Scottish geologist and academic

Sir Frederick Henry Stewart (16 January 1916 – 9 December 2001) was a Scottish geologist and academic who was a professor at the University of Edinburgh.

==Background==

Stewart was born in Aberdeen on 16 January 1916, the son of Frederick Robert Stewart, a lecturer in engineering at Aberdeen University, and his wife, Hester Alexander.

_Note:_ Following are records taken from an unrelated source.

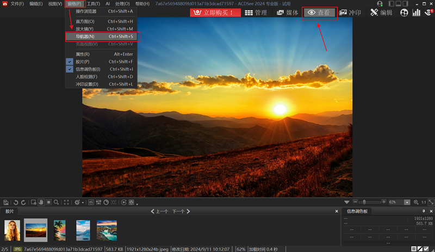Click the rotate left icon in toolbar
The height and width of the screenshot is (252, 435).
[16, 202]

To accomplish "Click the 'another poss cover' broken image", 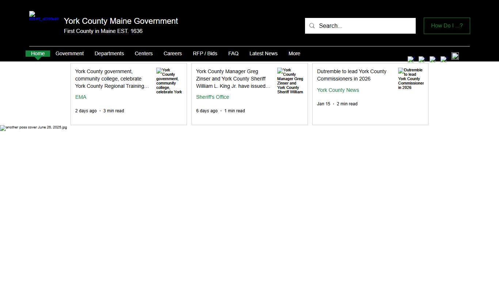I will pyautogui.click(x=34, y=128).
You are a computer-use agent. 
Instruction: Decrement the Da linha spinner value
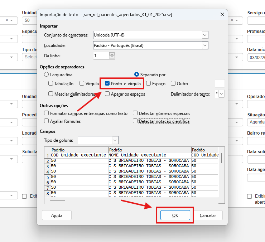tap(112, 57)
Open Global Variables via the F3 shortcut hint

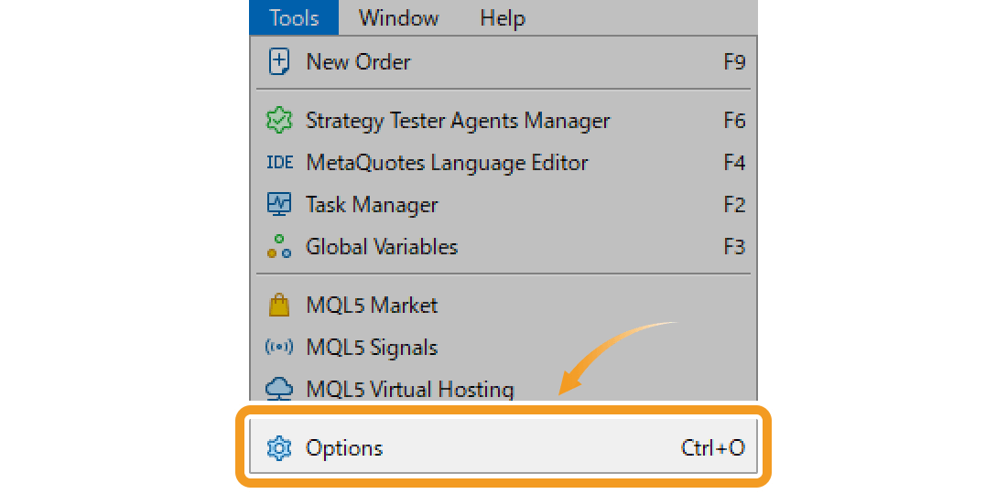coord(734,247)
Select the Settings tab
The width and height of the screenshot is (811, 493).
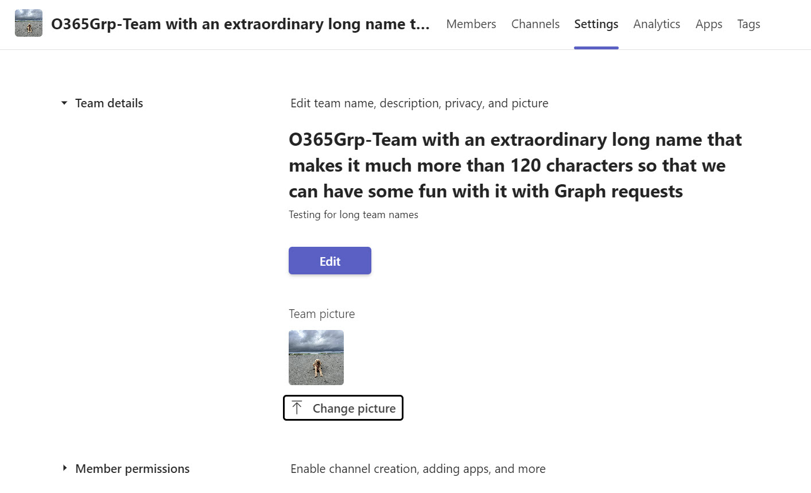coord(596,24)
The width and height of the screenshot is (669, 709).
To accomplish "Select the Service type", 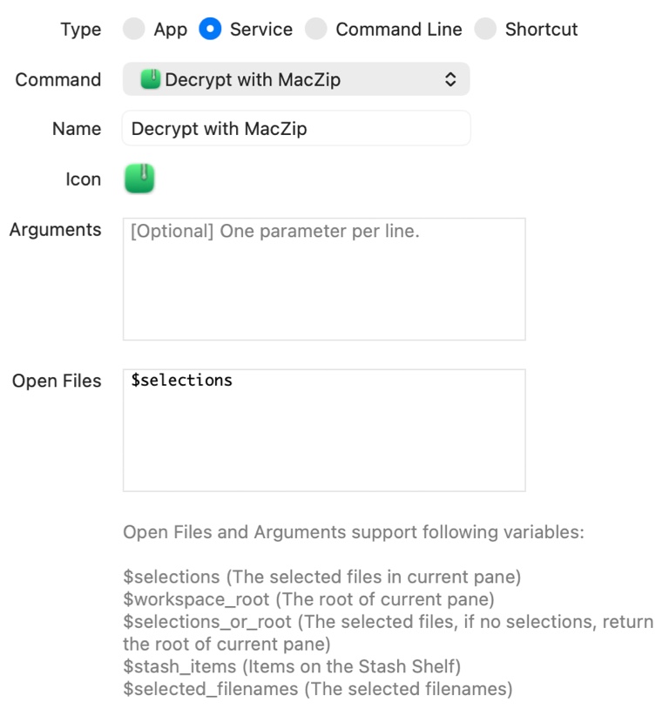I will (x=210, y=29).
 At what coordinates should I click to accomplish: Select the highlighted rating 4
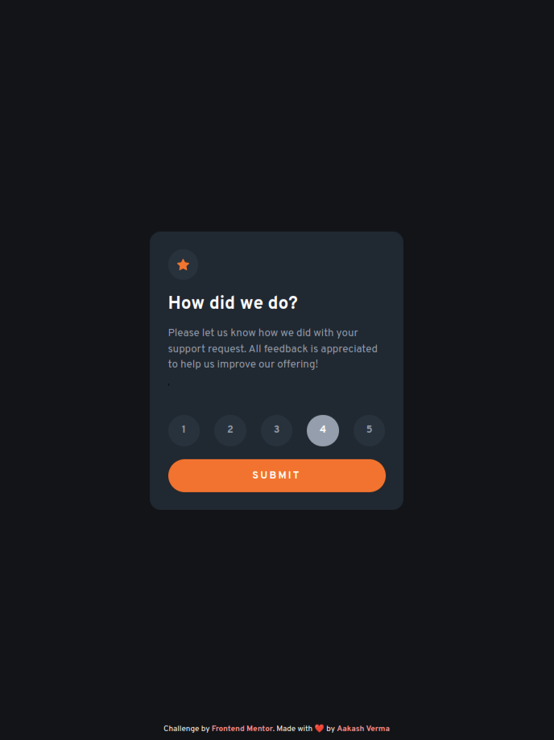[x=323, y=430]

He was educated at Fettes College and Robert Gordon's College. He earned a BSc in Zoology at Aberdeen University. He followed this with a doctorate (PhD) in Geology at Emmanuel College, Cambridge, while studying the geology of the Isle of Skye and the village of Belhelvie, Aberdeenshire.

==Personal life==

In 1945, Stewart married Mary Rainbow, (later to achieve recognition as the novelist Mary Stewart) whom he met whilst working in Durham. She lived longer than him, dying in 2014. There were no children.

==Honours and awards==

- Honorary doctorates from the Universities of Aberdeen, Leicester, Heriot-Watt University, Durham, and Glasgow.
- Fellow of the Royal Society of Edinburgh, 1957
- Elected a Fellow of the Royal Society (FRS) in 1964
- Awarded the Lyell Medal by the Geological Society of London, 1970
- Knighted 1974
- Founding member of the World Cultural Council in 1981.